1) Why need the Self-Attention

  • Input sentence (English) : "The cat can't enter my house because it is do dirty."

  • What does "it" refer to? cat ? my home ?

  • Human easily know that "the cat is so dirty". (* Never my house is dirty.)

  • Self-Attention of Attention mechanisms is the method that using the correlation of each word with the whole word, it is possible to know that 'it' means 'cat' and Transformer uses to "understand of other relevant words".

2) How to Self-Attention

  • Query : Representation of current word.

  • Key : Like label for relevant words.

  • Value : Actual word representations.

(1) Encoder Inputs

  • Input Embedding and Positional Encoding

  • Input token is vector of dimension 𝑑_𝑚𝑜𝑑𝑒𝑙 = 512

  • Input sentence (English) : "The cat can't enter my house because it is do dirty."

(2) Encoder Multi-Head Attention

1) Query, Key, Value, and Weight

  • Weights (𝑊^𝑄, 𝑊^𝐾, 𝑊^𝑉) are trained during training process.

2) Scaled Dot-Product Attention

  • Mapping a query and a set of key-value pairs to an output.

  • Query(Q), Key(K), Value(V), and output are all vectors.

  • Query (d_k), Key (d_k), Value (d_v), and in this paper, d_k = d_v = d_model / h = 64. (h = 8)

  • Output is computed as a weighted sum of the values

  • The weight assigned to each value is computed by a compatibility fuction of the query with the corresponding key.

  • (Detailed process of Self-Attention)

Step 1. Dot-product of the query vector with the key vector of the respective word.

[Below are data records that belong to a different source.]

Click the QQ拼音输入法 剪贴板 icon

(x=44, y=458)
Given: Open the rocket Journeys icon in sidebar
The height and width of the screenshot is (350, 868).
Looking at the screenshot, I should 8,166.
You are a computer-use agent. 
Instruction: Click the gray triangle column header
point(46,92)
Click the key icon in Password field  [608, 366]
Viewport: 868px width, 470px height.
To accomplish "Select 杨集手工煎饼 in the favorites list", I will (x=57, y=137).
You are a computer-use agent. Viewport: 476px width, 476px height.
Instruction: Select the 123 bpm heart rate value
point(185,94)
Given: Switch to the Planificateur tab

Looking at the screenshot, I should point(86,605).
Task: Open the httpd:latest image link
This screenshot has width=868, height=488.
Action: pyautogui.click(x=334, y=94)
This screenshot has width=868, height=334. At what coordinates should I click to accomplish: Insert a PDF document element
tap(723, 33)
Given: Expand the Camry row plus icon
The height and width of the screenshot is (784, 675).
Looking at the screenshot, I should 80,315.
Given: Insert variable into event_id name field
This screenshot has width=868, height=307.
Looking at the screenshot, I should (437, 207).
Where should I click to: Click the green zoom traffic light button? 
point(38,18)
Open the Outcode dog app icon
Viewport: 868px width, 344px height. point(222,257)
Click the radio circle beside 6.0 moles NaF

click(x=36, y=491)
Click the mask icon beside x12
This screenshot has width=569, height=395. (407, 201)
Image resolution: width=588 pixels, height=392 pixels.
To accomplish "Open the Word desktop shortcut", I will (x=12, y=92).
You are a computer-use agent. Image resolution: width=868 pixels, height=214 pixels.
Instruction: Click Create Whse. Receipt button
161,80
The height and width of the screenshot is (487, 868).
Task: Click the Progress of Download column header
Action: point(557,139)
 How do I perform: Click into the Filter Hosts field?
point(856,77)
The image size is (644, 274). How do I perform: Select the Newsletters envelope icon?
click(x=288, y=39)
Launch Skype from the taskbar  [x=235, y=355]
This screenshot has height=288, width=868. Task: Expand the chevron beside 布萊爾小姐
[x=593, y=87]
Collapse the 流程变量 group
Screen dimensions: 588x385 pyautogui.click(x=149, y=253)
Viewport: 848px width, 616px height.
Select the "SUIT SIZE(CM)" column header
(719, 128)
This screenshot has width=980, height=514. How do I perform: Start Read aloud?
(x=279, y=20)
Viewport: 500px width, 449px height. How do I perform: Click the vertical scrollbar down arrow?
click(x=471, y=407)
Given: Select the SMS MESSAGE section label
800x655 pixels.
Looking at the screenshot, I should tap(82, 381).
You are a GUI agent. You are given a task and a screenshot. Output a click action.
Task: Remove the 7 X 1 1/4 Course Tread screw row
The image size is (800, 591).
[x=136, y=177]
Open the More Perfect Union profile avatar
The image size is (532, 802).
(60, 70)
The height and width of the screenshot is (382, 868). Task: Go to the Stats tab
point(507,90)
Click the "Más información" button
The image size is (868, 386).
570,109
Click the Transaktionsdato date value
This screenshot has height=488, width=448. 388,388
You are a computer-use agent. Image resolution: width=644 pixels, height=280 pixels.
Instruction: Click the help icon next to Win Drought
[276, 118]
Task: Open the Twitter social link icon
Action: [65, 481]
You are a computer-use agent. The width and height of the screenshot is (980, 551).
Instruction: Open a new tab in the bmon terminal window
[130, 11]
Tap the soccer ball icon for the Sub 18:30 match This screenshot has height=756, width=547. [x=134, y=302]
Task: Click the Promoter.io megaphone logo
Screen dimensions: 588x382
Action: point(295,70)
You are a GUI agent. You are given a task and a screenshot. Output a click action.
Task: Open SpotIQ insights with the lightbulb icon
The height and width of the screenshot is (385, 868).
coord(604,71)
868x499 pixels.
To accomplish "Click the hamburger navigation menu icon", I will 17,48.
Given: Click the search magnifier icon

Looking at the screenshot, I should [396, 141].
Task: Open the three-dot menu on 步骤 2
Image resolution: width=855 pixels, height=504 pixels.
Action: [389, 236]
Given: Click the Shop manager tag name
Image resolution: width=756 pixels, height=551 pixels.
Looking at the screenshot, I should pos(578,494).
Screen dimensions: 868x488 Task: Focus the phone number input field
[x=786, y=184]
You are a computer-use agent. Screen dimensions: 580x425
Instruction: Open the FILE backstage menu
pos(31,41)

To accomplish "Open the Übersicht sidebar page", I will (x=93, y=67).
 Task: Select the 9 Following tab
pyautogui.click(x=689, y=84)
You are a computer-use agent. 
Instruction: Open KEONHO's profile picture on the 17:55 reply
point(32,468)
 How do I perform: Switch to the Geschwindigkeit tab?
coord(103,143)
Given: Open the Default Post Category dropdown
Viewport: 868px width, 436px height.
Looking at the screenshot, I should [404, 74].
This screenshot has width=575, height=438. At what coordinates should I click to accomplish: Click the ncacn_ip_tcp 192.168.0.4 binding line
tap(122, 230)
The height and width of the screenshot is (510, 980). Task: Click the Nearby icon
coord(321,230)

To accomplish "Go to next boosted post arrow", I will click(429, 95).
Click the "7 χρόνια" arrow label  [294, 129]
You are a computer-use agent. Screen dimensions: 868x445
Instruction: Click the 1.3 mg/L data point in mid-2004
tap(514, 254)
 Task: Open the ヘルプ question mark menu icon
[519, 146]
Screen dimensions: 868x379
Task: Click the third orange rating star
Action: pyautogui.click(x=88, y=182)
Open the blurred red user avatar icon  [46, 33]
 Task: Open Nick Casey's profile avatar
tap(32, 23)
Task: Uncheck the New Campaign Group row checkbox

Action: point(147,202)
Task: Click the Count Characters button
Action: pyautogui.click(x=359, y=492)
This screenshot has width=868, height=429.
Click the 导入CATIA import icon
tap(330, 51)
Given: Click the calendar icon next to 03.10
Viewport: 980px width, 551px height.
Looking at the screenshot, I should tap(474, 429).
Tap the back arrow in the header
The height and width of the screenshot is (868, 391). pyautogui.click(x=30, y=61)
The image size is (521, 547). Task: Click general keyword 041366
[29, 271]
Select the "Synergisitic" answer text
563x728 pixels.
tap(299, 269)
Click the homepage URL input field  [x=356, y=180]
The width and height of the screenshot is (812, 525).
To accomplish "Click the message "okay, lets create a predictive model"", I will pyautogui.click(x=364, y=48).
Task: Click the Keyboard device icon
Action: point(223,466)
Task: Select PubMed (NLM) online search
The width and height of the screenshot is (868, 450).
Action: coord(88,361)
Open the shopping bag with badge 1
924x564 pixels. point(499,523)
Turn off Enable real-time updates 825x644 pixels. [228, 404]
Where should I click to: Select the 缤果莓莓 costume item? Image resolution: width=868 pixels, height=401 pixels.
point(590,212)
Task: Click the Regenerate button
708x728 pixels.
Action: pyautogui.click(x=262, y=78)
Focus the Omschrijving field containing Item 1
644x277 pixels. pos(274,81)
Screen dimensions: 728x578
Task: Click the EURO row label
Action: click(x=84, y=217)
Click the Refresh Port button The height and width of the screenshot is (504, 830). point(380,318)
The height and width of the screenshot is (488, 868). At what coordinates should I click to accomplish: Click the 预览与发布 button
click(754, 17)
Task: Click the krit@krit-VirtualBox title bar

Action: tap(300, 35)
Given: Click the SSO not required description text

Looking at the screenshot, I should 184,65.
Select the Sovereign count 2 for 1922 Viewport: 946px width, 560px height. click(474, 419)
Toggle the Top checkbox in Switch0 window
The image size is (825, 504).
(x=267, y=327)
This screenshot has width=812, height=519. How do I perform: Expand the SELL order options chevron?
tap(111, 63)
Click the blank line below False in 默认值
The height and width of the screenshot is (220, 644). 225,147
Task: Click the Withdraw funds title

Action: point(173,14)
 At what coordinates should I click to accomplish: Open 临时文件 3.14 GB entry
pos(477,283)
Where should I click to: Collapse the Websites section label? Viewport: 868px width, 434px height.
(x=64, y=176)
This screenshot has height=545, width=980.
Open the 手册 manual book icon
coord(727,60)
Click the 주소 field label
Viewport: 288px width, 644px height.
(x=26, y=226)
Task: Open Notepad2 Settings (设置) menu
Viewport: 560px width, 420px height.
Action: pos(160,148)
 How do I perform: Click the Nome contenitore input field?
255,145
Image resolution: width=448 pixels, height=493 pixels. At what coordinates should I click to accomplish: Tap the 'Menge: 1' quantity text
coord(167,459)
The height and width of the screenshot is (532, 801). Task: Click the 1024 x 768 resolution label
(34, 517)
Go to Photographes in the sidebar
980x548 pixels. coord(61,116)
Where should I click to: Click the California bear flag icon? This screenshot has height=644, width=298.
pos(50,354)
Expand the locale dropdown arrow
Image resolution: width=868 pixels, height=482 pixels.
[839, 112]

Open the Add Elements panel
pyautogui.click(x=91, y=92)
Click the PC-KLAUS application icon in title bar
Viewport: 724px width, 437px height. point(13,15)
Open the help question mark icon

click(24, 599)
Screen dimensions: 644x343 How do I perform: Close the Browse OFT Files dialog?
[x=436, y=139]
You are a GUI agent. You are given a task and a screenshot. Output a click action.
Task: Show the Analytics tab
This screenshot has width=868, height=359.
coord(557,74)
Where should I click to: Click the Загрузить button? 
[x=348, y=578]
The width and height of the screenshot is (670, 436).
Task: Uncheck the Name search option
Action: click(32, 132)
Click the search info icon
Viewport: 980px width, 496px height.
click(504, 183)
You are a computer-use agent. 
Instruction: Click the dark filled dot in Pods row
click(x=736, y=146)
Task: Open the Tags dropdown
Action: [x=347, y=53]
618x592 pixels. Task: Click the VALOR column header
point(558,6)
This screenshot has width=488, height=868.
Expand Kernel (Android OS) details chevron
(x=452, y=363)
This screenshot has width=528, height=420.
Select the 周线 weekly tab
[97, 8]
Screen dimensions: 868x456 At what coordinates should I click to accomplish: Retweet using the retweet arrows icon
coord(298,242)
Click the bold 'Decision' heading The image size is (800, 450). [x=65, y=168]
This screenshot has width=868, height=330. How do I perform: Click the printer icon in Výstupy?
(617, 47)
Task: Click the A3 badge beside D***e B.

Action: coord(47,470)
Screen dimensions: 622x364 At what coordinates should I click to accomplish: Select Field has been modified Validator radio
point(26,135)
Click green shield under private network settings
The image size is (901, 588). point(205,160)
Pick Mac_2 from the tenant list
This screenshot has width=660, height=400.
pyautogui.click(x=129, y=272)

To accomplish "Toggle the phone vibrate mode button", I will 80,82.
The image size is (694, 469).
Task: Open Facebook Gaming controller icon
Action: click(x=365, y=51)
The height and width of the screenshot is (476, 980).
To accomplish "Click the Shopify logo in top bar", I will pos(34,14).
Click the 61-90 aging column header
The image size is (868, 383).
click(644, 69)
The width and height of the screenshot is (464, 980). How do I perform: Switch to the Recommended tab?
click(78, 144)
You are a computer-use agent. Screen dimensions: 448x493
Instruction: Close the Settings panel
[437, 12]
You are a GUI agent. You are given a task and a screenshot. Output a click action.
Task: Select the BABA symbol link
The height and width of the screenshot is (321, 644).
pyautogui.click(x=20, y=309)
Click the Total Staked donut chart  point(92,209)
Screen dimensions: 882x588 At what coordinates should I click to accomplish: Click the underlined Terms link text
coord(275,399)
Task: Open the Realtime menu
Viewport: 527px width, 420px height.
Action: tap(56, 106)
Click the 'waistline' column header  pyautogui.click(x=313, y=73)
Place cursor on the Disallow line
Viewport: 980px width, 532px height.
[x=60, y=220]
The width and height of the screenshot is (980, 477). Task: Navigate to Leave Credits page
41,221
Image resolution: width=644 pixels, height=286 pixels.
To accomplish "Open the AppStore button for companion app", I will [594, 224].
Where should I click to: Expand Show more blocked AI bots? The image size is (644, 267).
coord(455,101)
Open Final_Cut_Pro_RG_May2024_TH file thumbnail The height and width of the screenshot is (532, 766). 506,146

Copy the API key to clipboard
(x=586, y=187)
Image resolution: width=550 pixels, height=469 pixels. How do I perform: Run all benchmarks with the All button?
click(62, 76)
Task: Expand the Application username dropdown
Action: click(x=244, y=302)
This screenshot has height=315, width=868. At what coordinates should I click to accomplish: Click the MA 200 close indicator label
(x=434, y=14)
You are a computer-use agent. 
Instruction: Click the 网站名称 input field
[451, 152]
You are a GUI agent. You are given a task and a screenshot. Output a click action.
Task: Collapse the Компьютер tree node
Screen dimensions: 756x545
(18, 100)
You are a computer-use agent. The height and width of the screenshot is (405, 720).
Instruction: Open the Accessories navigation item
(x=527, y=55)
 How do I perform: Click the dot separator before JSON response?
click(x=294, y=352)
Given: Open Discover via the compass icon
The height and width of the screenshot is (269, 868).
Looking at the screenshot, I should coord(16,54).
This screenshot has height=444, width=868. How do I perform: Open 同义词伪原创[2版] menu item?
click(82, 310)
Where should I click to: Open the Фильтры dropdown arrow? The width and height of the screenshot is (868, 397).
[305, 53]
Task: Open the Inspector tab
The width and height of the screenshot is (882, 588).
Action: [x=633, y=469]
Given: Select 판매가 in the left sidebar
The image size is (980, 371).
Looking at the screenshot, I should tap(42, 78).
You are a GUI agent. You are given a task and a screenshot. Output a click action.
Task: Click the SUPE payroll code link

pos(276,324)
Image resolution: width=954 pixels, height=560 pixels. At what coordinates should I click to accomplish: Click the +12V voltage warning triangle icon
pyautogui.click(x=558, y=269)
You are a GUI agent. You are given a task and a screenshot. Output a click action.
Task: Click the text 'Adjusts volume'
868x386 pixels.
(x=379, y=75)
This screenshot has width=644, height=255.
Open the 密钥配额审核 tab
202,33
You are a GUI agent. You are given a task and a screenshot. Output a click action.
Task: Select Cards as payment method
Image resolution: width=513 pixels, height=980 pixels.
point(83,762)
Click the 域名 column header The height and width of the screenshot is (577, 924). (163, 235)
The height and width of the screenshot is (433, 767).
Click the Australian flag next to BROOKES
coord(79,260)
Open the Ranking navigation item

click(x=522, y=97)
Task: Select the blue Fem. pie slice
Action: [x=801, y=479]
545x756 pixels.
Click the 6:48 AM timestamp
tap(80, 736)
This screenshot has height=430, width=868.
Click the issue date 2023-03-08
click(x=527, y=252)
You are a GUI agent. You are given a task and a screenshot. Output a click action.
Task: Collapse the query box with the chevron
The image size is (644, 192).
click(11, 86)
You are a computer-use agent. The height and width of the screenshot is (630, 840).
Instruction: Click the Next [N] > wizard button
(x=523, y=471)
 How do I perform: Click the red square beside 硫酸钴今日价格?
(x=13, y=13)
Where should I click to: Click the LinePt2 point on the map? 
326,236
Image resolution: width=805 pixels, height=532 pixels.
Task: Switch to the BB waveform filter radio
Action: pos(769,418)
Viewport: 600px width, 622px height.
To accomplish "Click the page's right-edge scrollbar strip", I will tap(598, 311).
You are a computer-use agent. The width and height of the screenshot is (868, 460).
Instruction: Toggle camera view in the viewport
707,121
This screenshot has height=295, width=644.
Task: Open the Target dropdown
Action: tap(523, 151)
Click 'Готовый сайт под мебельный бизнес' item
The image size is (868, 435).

• Calculate how much focus to place on other parts of the input sequence as encoding a word at a certain position.

Step 2. Divide the Dot-Product by √(𝑑_𝑘) (= 8).

• For small gradients

Step 3. Encoder's Multi-Head Attention is not Making.

Step 4. Softmax function

• Calculate how much each word will be expressed at this position.

Step 5. Dot-product of the result of softmax calculation with the each value vector.

• To keep intact the values of the words want to focus on.

• To reduce the attention of irrelevant words.

Step 6. Sum up the weighted value vector which produces the output of the self-attention layer at this position.

Step 7. Do the same operation for each path to end up with a vector representing each token containing appropriate context of that token.

  • (Attention result visualization (1))

  • (Attention result visualization (2))

  • (Matrix calculation of Self-Attention)

Step 1.

Step 2.

3) Multi-Head Attention

  • (Detailed process of Multi-Head Attention)

    • Weight (𝑊^O) is trained during training process.

  • (Each Self-Attention(Scaled Dot-Product Attention) result of Multi-Head Attention)

4) Add & Norm

  • Residual connection : 𝑥 + 𝑆𝑢𝑏𝑙𝑎𝑦𝑒𝑟(𝑥)

    • (𝑆𝑢𝑏𝑙𝑎𝑦𝑒𝑟( ) = s𝑢𝑏-𝑙𝑎𝑦𝑒𝑟 itself (here, Mmulti-head self-attention))

  • Layer normalization : 𝐿𝑎𝑦𝑒𝑟𝑁𝑜𝑟𝑚()

    • 𝐿𝑎𝑦𝑒𝑟𝑁𝑜𝑟𝑚(𝑥+𝑆𝑢𝑏𝑙𝑎𝑦𝑒𝑟(𝑥))

(3) Encoder Feed Forward

1) Position-wise fully connected feed-forward network (FFN)

  • 𝐹𝐹𝑁(𝑥) = max⁡(0, 𝑥𝑊_1+𝑏_1 ) 𝑊_2+𝑏_2 (with ReLU activation)

    • Dimensionality of input and output is 𝑑_𝑚𝑜𝑑𝑒𝑙 = 512.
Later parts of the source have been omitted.